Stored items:
------------------------------------------------------------

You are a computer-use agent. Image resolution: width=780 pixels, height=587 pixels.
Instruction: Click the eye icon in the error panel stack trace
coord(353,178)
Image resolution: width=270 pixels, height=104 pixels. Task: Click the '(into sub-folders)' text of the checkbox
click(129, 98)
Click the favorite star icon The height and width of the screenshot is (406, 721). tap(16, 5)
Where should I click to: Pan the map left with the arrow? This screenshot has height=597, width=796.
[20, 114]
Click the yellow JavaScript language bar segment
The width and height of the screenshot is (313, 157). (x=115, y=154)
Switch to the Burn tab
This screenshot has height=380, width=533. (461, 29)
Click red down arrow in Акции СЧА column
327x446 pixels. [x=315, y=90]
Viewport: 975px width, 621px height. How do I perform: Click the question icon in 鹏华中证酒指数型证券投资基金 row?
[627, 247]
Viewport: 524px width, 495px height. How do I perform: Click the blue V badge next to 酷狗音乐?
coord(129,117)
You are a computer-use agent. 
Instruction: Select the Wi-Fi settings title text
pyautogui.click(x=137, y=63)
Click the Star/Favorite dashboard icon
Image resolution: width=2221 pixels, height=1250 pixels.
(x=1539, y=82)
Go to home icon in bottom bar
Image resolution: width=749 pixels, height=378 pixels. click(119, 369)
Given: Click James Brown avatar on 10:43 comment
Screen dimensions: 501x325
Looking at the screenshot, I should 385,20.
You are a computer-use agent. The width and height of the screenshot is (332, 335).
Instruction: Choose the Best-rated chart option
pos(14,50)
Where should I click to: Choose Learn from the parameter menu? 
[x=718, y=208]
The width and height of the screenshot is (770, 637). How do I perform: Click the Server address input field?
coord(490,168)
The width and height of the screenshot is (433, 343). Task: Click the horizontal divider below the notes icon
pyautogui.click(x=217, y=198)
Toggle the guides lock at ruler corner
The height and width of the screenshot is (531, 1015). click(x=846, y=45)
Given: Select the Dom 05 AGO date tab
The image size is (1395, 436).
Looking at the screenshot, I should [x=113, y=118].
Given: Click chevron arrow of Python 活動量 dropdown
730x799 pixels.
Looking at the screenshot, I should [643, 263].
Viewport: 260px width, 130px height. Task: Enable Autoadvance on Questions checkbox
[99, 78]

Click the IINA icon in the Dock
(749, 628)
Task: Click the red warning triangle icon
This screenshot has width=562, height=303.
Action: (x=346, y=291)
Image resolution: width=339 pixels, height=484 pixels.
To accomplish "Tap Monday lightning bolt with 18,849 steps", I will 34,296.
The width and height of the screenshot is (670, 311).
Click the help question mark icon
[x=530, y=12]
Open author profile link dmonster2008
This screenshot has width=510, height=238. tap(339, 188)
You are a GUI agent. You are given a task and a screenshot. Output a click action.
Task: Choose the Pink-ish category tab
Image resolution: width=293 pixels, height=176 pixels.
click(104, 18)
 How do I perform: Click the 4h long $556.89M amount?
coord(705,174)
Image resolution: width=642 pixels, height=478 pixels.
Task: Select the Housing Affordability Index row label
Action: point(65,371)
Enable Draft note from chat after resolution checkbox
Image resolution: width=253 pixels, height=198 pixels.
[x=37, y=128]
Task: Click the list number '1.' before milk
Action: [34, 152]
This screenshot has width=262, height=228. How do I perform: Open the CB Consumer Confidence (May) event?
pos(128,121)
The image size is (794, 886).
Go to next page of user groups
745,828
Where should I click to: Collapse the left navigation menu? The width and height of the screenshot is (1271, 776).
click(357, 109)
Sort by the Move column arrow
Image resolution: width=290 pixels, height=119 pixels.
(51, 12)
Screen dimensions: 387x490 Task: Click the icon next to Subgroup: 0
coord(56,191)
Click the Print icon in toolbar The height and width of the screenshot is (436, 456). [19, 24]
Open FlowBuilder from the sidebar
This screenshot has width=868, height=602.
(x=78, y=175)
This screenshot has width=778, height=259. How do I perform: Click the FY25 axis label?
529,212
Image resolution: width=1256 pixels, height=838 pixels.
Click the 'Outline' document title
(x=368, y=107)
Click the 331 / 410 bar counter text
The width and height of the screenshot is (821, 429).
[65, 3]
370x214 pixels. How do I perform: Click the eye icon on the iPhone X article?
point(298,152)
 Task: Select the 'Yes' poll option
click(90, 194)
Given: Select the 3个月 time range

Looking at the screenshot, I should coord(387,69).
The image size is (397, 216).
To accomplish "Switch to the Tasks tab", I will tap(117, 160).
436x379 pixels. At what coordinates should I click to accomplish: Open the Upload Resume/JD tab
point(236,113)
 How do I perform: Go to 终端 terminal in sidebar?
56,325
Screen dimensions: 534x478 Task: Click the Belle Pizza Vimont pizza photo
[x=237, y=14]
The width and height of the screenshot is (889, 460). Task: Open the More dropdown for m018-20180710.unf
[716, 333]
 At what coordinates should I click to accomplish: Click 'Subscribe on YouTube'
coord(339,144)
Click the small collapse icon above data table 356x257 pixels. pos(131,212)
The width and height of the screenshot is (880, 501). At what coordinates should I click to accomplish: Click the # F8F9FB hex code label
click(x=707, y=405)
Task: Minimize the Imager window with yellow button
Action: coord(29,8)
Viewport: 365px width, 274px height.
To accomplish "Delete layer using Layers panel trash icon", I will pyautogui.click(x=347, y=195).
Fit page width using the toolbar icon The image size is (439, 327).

------------------------------------------------------------

## Instructions to follow
Gather up every line in the data above that contains the word "computer", copying each one.

## Solution to the problem
You are a computer-use agent. Image resolution: width=780 pixels, height=587 pixels.
You are a computer-use agent. 
You are a computer-use agent. The width and height of the screenshot is (332, 335).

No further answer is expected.